O crescente inconformismo levou-o a inscrever "seu próprio corpo" como obra no Salão Nacionalbet365lArte Moderna do Rio,bet365l1970, novamente no MAM-RJ. Sua inscrição não foi aceita, mas ao se ver no vernissage, no meio do público e das outras obras, Manuel decidiu executar a sua.

"Pelo climabet365lexceção que a gente vivia, eu senti que os quadros, a escultura e o desenho não tinham mais uma forçabet365lcomunicação tão grande. Assim, pelo climabet365lexceção que a gente vivia, resolvi tirar a roupa toda dentro do museu. Fiquei nu, e completei a minha obra", relata.

A obra "Repressao outra vez"

Crédito, Arquivo pessoal

Legenda da foto, A obra 'Repressão outra vez' (1968),bet365lAntonio Manuel, havia sido selecionada para a Bienalbet365lParisbet365l1969 e faria parte da VI Bienalbet365lJovensbet365lParis, no Museubet365lArte Moderna do Rio, antesbet365lir para a França. No dia previsto para a abertura, o MAM foi invadido por militares e a mostra foi impedidabet365lacontecer

Seu gesto foi descrito pelo crítico Mario Pedrosa como um "exercício experimentalbet365lliberdade", que se tornaria um importante conceito para a artebet365lcontestaçãobet365lsua geração.

Em 1973, viveu mais um episódiobet365ldesgosto, mais uma vez no MAM-RJ. Convidado para uma exposição individual, reuniu-se com a direção do museu para apresentar possíveis projetos.
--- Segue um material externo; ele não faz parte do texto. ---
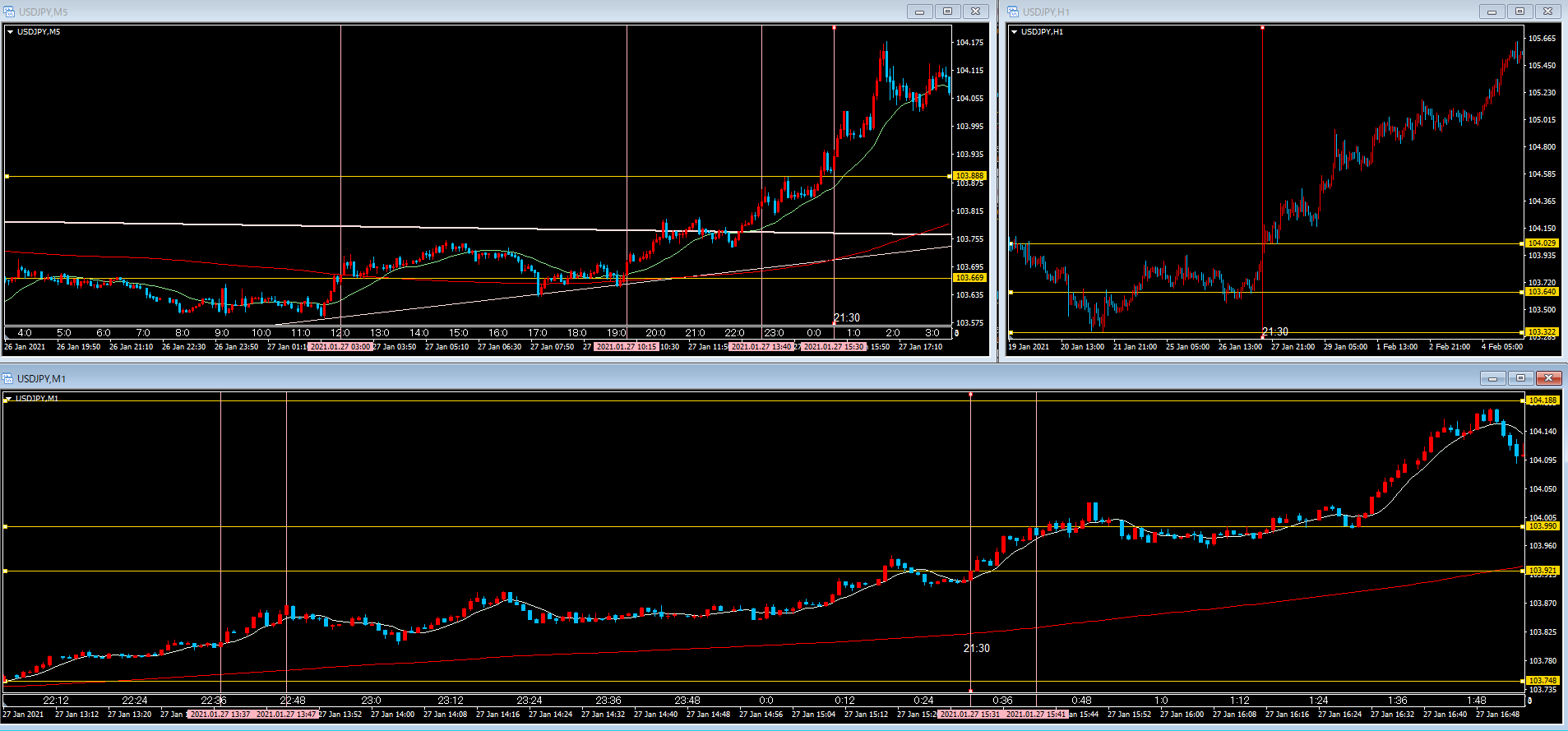This screenshot has height=731, width=1568.
Task: Open the USDJPY,M1 chart label dropdown
Action: (8, 399)
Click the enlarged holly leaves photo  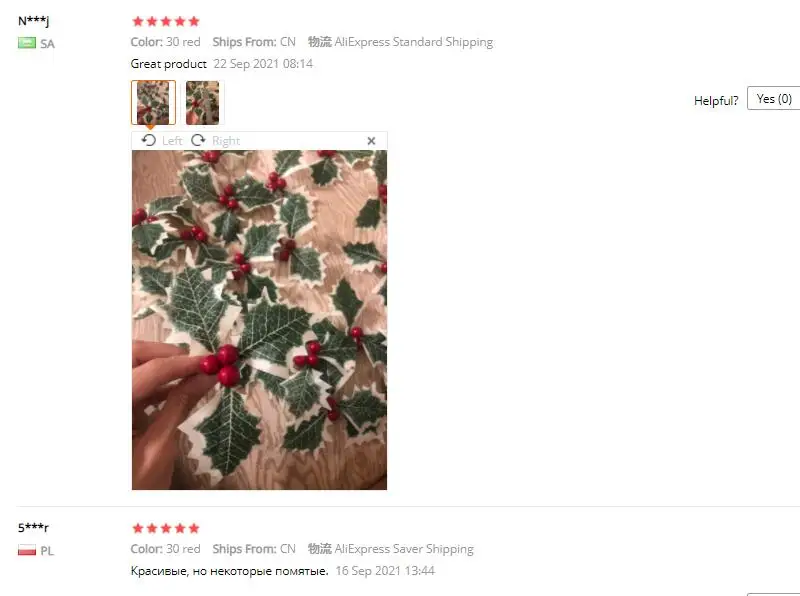coord(259,320)

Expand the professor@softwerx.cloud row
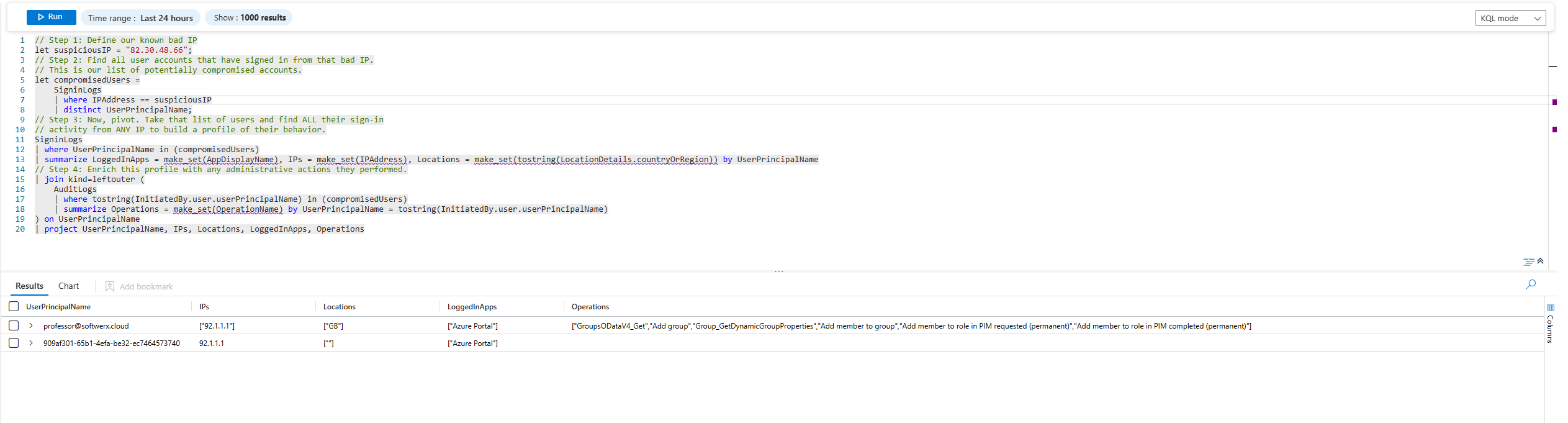pyautogui.click(x=31, y=325)
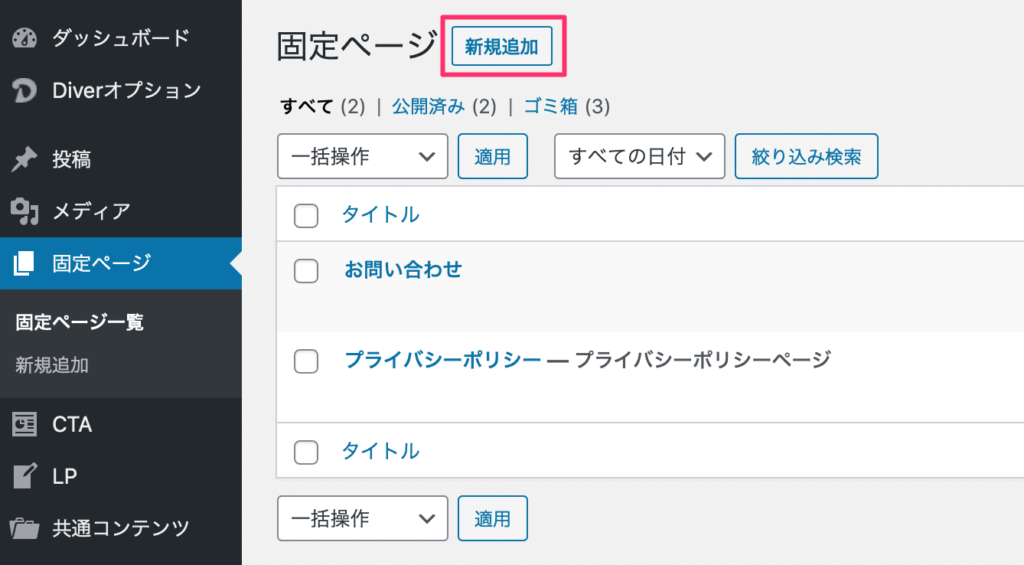Click the 共通コンテンツ folder icon
The image size is (1024, 565).
[24, 528]
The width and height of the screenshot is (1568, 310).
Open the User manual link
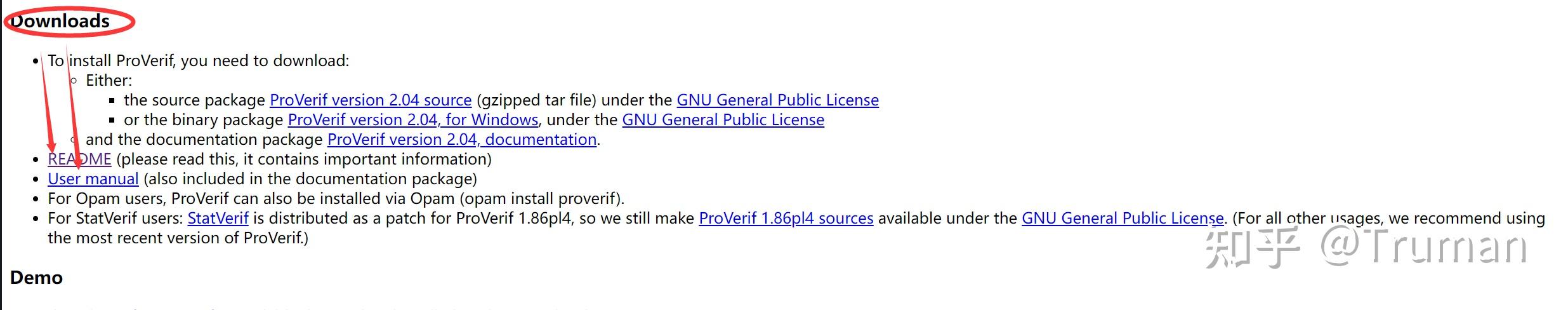(93, 179)
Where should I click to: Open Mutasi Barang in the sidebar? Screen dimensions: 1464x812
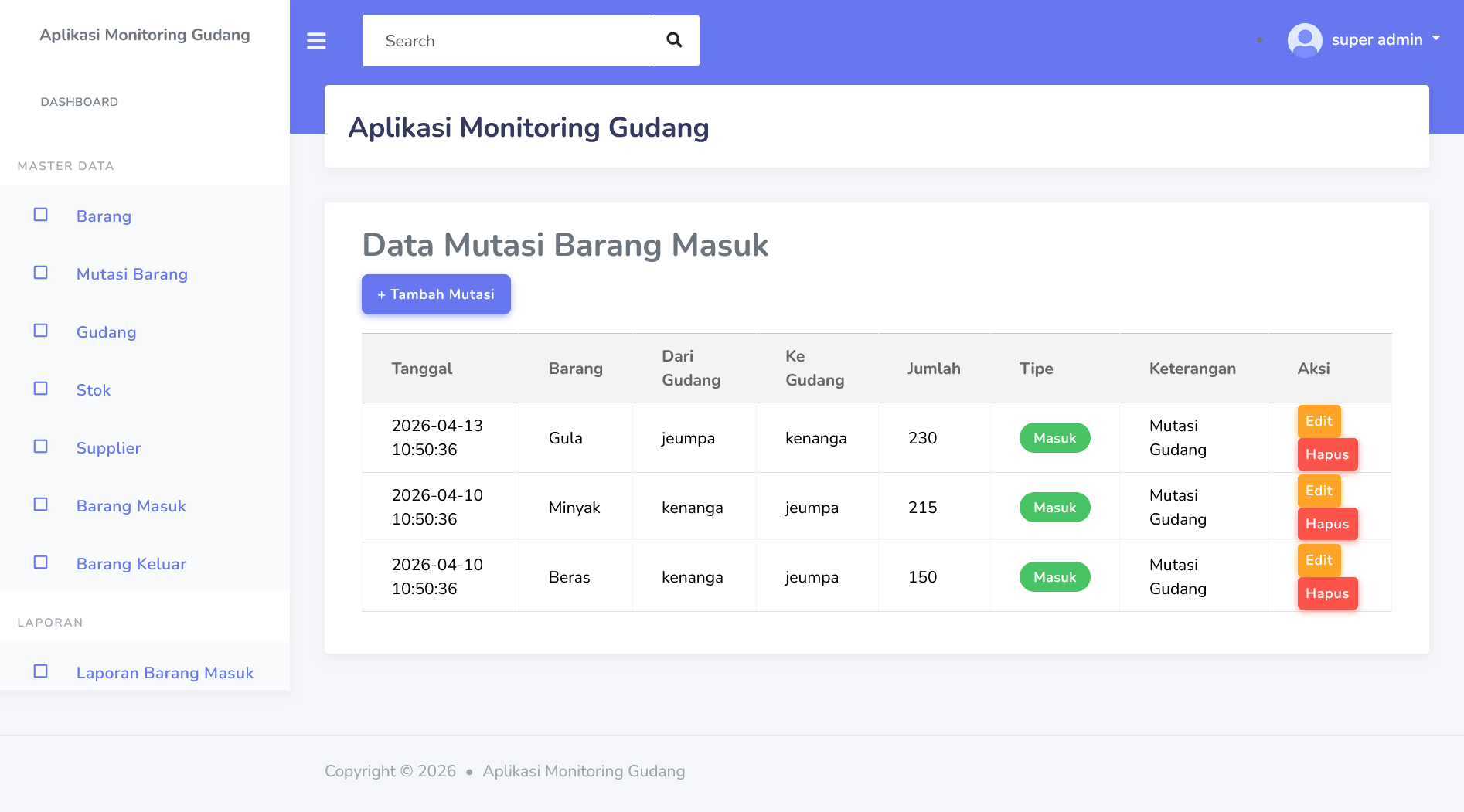(x=131, y=274)
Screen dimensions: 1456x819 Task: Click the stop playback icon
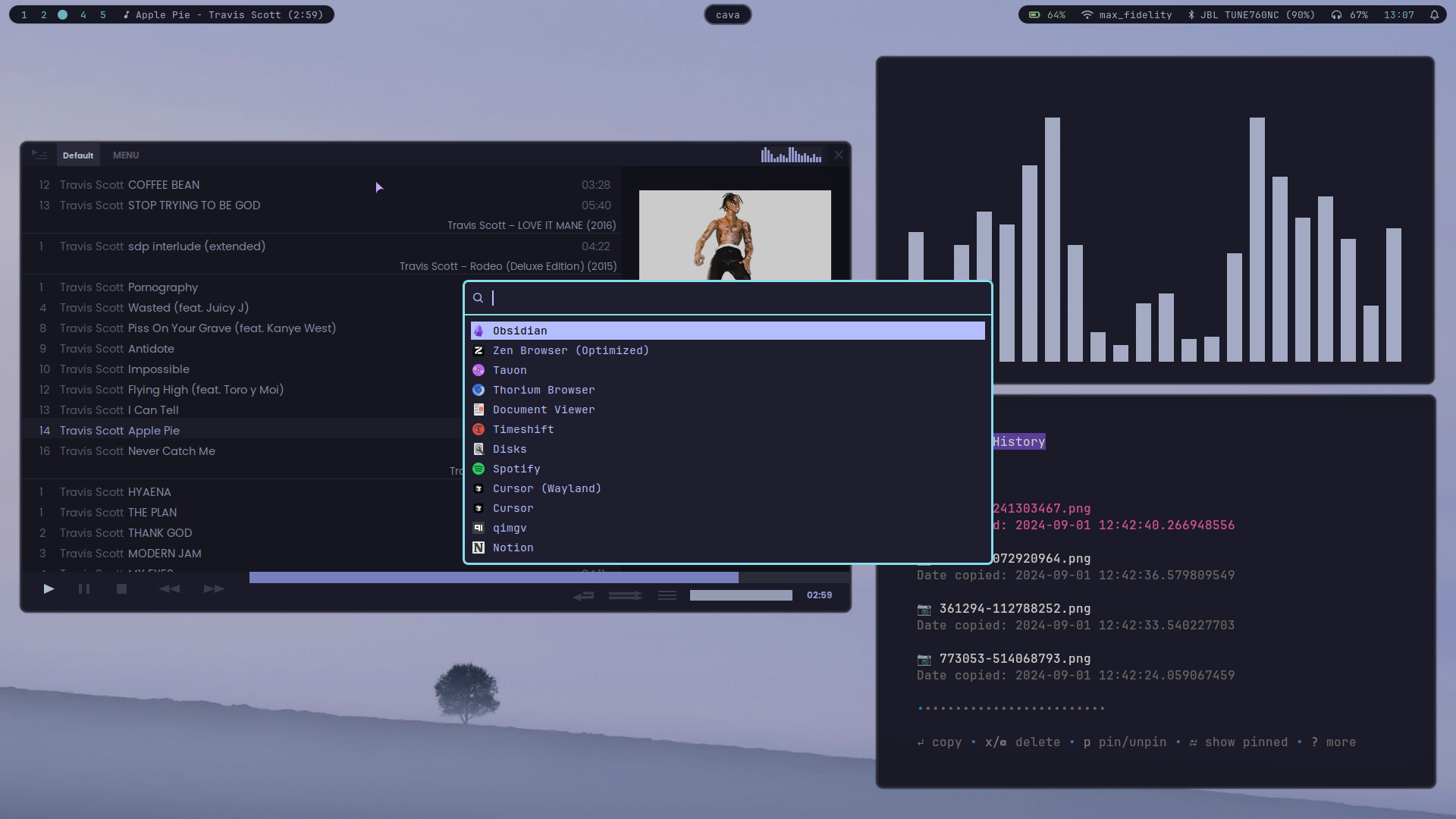121,589
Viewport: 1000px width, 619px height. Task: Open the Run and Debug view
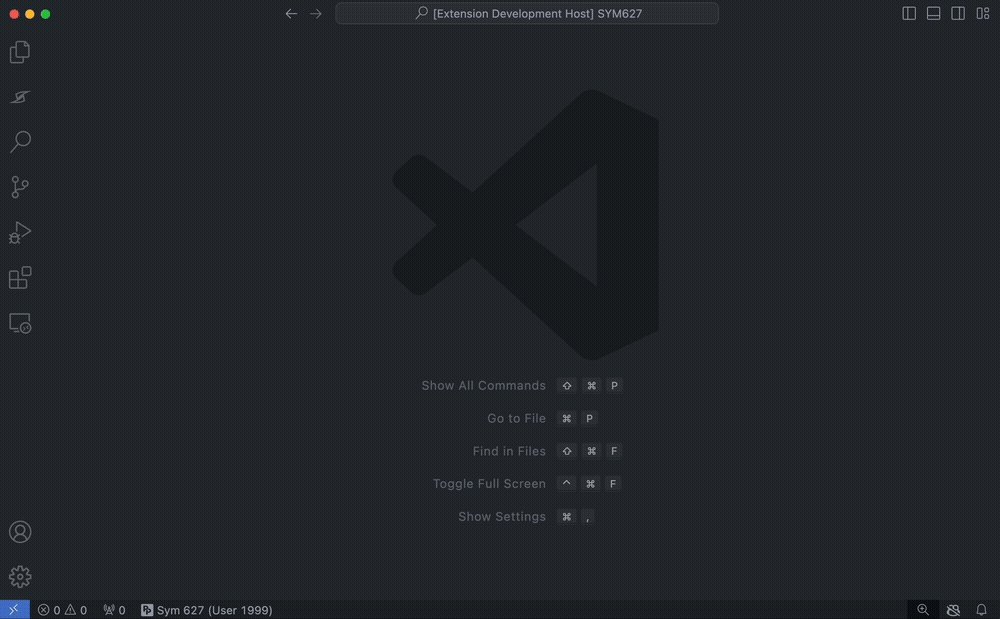pyautogui.click(x=20, y=233)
Uma a uma, elas foram sendo vetadas. Eram consideradas políticas demais e poderiam levar a novas retaliações do governo.

A exposição acabou sendo cancelada e as ideias foram organizadas por Manuelbet365lum encartebet365lseis páginas que conseguiu publicar como um suplemento no impresso O Jornal, que tinha circulação nacional.

Para a capa e a contracapa do encarte, Manuel se deixou fotografar nu, sentado dentrobet365lum ninho construídobet365lescala humana no meiobet365luma paisagembet365ldunas,bet365luma performancebet365lque "tentava botar um ovo", e que batizoubet365l"The Cock" ("o galo", na tradução formal, ou "o pênis", na gíria popularbet365linglês) - simbolizando o regimebet365lespera ebet365limpotência a que estava imposto.

Revista

Crédito, Arquivo Pessoal

Legenda da foto, Depoisbet365lter uma exposição cancelada no MAM por temorbet365lque provocasse retaliações do governo militar, Antonio Manuel organizou as propostas que tinha submetido à instituição neste suplemento

"Acho que as novas gerações não têm ideia do que foi o AI-5. Vimos teatros e exposições serem fechadas, filmes censurados, cineastas presos, artistas, militantes e estudantes serem presos e torturados. Foi realmente um anobet365lchumbo. Tudo isso tinha um reflexo muito grande no trabalho da gente, como artista e como humano. Criou-se uma revolta e um inconformismo muito grande", relembra.

Descontinuidade

Carlos Zílio diz que o AI-5 teve um efeito imediatobet365lfragmentação - com o exíliobet365lartistas, a repressãobet365lreuniões e atividades públicas e a impossibilidadebet365lrealizar projetos culturais coletivos.

"O ambiente se tornou absurdamente improdutivo", descreve. "Houve uma dispersão. Muitos artistas foram para fora do Brasil, como Antonio Dias, Hélio Oiticica, Lygia Clark, Rubens Gerchman. Toda a dinâmicabet365lprodução que vinha se desenvolvendo na arte, com novas características, se diluiu. Há uma dispersão e descontinuidade no processo cultural que vinha se desenrolando, uma ruptura na dinâmica. As consequências são difíceisbet365lavaliar", diz Zílio.

Para o curador-chefe do Instituto Tomie Ohtake, Paulo Miyada, a censura "ampla e irrestrita" impôs "silenciamentos" que atingiram a todos os campos da cultura, e essa violência ser sempre lembrada ao lado das violações físicas, como os casosbet365lmorte, tortura, prisão, exílio e desaparecimentos que ocorreram no país entre 1964 e 1985.

"É um clichê que não podemos deixarbet365lrepetir: um país sem memória está destinado a repetir o seu passado. Divulgar essa históriabet365lforma insistente é uma tarefa social fundamental", considera Miyada.